WORK REQUEST →
The whole listing is to be transcribed exactly as it stands.

──────

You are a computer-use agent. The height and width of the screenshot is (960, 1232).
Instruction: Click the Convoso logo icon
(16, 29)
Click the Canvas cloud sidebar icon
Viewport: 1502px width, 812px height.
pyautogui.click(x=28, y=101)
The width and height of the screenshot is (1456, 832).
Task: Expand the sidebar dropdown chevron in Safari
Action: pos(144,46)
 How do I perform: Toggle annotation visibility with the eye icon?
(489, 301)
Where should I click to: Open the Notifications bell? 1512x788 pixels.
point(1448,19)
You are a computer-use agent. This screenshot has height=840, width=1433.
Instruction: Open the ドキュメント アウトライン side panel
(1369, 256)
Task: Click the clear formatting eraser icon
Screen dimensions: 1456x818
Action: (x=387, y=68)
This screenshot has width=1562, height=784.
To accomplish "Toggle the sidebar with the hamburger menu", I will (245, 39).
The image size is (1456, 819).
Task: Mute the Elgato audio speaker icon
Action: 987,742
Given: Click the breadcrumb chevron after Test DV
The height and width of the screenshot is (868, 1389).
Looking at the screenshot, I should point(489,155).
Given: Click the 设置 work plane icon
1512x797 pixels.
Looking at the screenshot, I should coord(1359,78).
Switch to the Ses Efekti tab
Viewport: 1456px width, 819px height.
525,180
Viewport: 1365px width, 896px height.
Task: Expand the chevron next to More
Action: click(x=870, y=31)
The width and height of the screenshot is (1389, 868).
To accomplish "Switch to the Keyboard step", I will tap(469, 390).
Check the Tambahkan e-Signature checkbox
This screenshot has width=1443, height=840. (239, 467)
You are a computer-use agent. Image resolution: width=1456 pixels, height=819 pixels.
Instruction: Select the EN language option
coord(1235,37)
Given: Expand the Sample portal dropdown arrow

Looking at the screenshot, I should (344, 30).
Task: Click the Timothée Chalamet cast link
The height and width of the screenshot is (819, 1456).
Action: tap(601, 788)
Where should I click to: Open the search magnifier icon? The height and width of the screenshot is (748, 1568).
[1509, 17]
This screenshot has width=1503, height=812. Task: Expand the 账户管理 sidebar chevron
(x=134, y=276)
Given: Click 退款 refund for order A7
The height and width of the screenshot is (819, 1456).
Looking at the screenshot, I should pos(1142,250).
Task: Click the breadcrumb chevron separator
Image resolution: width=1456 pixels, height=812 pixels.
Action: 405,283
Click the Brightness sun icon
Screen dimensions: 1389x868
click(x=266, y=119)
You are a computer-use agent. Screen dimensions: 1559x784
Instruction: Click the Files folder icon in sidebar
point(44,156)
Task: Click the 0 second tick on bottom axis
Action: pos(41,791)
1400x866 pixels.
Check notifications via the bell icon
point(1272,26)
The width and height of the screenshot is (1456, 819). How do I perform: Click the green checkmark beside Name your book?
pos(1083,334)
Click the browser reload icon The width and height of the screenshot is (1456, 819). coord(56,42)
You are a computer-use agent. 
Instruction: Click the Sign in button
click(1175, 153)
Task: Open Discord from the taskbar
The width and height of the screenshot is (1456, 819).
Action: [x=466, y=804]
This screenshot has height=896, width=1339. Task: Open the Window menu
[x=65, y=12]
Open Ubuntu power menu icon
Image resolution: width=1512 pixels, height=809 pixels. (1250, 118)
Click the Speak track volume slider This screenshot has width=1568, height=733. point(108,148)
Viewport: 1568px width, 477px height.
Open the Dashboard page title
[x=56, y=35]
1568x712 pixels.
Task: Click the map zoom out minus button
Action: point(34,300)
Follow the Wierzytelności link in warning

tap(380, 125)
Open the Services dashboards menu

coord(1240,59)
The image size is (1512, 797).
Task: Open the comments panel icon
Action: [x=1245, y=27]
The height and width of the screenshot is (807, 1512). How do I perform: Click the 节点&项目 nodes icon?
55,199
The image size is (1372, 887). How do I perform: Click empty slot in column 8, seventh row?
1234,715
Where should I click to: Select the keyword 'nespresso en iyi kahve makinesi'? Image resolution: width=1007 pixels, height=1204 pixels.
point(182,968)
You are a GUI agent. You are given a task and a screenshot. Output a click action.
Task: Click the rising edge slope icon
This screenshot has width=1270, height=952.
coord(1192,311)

──────

SOLUTION TO THE EXERCISE →
You are a computer-use agent. The height and width of the screenshot is (960, 1232).
Instruction: Click the Convoso logo icon
(16, 29)
Click the Canvas cloud sidebar icon
Viewport: 1502px width, 812px height.
pyautogui.click(x=28, y=101)
The width and height of the screenshot is (1456, 832).
Task: Expand the sidebar dropdown chevron in Safari
Action: pos(144,46)
 How do I perform: Toggle annotation visibility with the eye icon?
(489, 301)
Where should I click to: Open the Notifications bell? 1512x788 pixels.
point(1448,19)
You are a computer-use agent. This screenshot has height=840, width=1433.
Instruction: Open the ドキュメント アウトライン side panel
(1369, 256)
Task: Click the clear formatting eraser icon
Screen dimensions: 1456x818
Action: (x=387, y=68)
This screenshot has width=1562, height=784.
To accomplish "Toggle the sidebar with the hamburger menu", I will (245, 39).
The image size is (1456, 819).
Task: Mute the Elgato audio speaker icon
Action: 987,742
Given: Click the breadcrumb chevron after Test DV
The height and width of the screenshot is (868, 1389).
Looking at the screenshot, I should point(489,155).
Given: Click the 设置 work plane icon
1512x797 pixels.
Looking at the screenshot, I should coord(1359,78).
Switch to the Ses Efekti tab
Viewport: 1456px width, 819px height.
525,180
Viewport: 1365px width, 896px height.
Task: Expand the chevron next to More
Action: click(x=870, y=31)
The width and height of the screenshot is (1389, 868).
To accomplish "Switch to the Keyboard step", I will tap(469, 390).
Check the Tambahkan e-Signature checkbox
This screenshot has width=1443, height=840. (239, 467)
You are a computer-use agent. Image resolution: width=1456 pixels, height=819 pixels.
Instruction: Select the EN language option
coord(1235,37)
Given: Expand the Sample portal dropdown arrow

Looking at the screenshot, I should (344, 30).
Task: Click the Timothée Chalamet cast link
The height and width of the screenshot is (819, 1456).
Action: tap(601, 788)
Where should I click to: Open the search magnifier icon? The height and width of the screenshot is (748, 1568).
[1509, 17]
This screenshot has width=1503, height=812. Task: Expand the 账户管理 sidebar chevron
(x=134, y=276)
Given: Click 退款 refund for order A7
The height and width of the screenshot is (819, 1456).
Looking at the screenshot, I should pos(1142,250).
Task: Click the breadcrumb chevron separator
Image resolution: width=1456 pixels, height=812 pixels.
Action: 405,283
Click the Brightness sun icon
Screen dimensions: 1389x868
click(x=266, y=119)
You are a computer-use agent. Screen dimensions: 1559x784
Instruction: Click the Files folder icon in sidebar
point(44,156)
Task: Click the 0 second tick on bottom axis
Action: pos(41,791)
1400x866 pixels.
Check notifications via the bell icon
point(1272,26)
The width and height of the screenshot is (1456, 819). How do I perform: Click the green checkmark beside Name your book?
pos(1083,334)
Click the browser reload icon The width and height of the screenshot is (1456, 819). coord(56,42)
You are a computer-use agent. 
Instruction: Click the Sign in button
click(1175, 153)
Task: Open Discord from the taskbar
The width and height of the screenshot is (1456, 819).
Action: [x=466, y=804]
This screenshot has height=896, width=1339. Task: Open the Window menu
[x=65, y=12]
Open Ubuntu power menu icon
Image resolution: width=1512 pixels, height=809 pixels. (1250, 118)
Click the Speak track volume slider This screenshot has width=1568, height=733. point(108,148)
Viewport: 1568px width, 477px height.
Open the Dashboard page title
[x=56, y=35]
1568x712 pixels.
Task: Click the map zoom out minus button
Action: point(34,300)
Follow the Wierzytelności link in warning

tap(380, 125)
Open the Services dashboards menu

coord(1240,59)
The image size is (1512, 797).
Task: Open the comments panel icon
Action: [x=1245, y=27]
The height and width of the screenshot is (807, 1512). How do I perform: Click the 节点&项目 nodes icon?
55,199
The image size is (1372, 887). How do I perform: Click empty slot in column 8, seventh row?
1234,715
Where should I click to: Select the keyword 'nespresso en iyi kahve makinesi'? Image resolution: width=1007 pixels, height=1204 pixels.
point(182,968)
You are a GUI agent. You are given a task and a screenshot. Output a click action.
Task: Click the rising edge slope icon
This screenshot has width=1270, height=952.
coord(1192,311)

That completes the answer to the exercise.